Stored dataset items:
------

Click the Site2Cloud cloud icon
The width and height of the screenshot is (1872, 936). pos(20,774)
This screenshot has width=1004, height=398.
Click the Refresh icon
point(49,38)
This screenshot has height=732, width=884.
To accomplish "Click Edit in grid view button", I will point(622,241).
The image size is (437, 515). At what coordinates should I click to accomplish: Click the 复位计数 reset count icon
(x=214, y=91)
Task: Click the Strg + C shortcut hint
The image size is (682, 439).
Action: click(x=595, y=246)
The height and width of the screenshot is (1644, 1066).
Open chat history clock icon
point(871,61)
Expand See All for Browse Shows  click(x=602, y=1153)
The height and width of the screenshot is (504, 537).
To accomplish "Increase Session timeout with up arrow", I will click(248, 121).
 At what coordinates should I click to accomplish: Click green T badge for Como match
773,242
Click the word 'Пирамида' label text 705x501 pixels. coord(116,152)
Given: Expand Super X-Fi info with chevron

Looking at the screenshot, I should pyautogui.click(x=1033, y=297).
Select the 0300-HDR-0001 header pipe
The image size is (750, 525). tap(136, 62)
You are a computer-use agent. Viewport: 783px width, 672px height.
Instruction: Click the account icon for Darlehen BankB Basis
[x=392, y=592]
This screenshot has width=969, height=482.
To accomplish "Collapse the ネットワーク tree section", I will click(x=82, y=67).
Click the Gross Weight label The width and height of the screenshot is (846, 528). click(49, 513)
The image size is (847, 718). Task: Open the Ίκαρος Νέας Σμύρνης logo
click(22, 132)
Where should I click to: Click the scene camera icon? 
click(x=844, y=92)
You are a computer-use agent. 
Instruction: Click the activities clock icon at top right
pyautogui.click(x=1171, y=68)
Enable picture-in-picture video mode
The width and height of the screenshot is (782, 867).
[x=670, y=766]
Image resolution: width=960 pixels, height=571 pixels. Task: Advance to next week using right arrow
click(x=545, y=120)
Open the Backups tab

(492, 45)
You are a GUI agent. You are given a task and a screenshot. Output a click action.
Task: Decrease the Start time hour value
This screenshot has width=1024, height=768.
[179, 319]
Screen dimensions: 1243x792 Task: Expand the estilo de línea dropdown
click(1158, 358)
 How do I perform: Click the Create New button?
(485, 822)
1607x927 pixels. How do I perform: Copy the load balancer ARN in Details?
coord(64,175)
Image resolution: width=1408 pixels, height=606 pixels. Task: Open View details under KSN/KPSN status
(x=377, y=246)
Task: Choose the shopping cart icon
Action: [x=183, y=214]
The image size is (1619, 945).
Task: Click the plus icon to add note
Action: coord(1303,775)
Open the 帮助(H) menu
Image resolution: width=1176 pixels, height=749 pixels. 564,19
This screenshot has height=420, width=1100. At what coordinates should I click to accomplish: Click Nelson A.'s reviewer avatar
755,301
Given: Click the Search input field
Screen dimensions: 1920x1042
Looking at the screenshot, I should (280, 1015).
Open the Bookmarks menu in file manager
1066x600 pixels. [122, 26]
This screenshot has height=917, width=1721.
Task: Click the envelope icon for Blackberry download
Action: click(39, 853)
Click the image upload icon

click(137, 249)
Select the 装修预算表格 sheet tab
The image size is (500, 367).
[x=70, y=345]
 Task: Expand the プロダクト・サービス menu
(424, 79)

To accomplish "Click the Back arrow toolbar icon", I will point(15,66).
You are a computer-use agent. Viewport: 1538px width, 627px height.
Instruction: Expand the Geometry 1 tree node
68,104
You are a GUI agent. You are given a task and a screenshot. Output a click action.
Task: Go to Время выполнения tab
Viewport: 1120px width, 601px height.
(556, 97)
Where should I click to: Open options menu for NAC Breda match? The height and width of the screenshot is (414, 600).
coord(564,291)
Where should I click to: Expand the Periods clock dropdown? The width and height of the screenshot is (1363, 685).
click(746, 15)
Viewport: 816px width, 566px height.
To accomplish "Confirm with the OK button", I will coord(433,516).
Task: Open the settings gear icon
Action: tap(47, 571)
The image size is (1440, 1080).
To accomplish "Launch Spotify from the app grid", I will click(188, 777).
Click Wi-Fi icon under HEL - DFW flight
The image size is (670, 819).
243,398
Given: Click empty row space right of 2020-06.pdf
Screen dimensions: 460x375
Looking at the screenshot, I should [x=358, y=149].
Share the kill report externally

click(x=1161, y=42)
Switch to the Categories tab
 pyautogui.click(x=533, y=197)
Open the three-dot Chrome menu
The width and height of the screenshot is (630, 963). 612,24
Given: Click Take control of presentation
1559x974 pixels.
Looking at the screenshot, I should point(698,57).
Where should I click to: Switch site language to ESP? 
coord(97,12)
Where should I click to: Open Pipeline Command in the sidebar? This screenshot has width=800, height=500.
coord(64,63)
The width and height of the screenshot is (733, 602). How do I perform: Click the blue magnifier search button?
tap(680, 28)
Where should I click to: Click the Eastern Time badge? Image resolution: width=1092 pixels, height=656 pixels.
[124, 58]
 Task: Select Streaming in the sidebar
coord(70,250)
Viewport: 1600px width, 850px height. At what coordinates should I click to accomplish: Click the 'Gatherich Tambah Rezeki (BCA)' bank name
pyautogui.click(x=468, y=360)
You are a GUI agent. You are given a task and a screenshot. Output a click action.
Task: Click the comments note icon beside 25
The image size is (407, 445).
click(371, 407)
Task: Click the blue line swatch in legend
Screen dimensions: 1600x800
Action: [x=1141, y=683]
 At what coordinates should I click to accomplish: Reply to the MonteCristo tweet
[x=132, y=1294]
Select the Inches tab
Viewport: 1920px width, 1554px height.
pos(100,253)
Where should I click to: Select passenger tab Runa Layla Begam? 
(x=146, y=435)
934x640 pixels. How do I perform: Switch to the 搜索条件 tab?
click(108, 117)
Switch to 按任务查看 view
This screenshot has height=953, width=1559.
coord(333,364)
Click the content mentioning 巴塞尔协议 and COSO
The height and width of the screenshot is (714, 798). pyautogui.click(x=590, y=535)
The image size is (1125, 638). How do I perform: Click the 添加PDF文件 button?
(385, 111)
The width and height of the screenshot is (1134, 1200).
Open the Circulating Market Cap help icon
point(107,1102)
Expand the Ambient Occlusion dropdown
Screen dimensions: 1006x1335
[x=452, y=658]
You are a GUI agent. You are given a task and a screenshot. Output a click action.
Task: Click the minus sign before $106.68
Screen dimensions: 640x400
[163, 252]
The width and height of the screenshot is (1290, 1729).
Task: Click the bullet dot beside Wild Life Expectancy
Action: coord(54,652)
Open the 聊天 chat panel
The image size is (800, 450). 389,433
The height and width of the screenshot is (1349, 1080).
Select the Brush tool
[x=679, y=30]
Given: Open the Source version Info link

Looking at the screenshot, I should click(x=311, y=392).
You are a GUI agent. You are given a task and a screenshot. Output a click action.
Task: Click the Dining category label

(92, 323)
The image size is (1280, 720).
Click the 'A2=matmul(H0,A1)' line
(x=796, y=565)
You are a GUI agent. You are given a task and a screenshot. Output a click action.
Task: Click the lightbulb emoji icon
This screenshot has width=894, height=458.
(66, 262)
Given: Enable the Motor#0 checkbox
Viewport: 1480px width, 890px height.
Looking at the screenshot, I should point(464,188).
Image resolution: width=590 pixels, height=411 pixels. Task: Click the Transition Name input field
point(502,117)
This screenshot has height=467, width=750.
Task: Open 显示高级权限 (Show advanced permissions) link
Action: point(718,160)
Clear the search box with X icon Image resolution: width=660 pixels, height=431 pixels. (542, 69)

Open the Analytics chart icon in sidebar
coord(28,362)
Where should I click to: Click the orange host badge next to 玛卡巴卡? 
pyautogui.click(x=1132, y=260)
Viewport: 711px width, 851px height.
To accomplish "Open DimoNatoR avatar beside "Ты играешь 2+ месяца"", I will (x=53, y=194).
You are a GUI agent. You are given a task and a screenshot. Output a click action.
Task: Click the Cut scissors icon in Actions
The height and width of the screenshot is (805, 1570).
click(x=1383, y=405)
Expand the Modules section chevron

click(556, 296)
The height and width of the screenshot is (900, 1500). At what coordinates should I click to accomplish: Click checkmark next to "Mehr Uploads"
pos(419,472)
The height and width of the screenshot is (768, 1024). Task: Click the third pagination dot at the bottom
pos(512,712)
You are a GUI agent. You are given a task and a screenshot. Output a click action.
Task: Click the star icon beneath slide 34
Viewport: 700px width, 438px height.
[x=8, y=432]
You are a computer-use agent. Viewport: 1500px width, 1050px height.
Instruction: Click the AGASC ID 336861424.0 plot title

------

__The problem__
If a line in the records contains the word "computer", copy it.

__Answer section__
You are a computer-use agent. Viewport: 783px width, 672px height.
You are a computer-use agent. 
You are a computer-use agent. Viewport: 1538px width, 627px height.
You are a computer-use agent. Viewport: 1500px width, 1050px height.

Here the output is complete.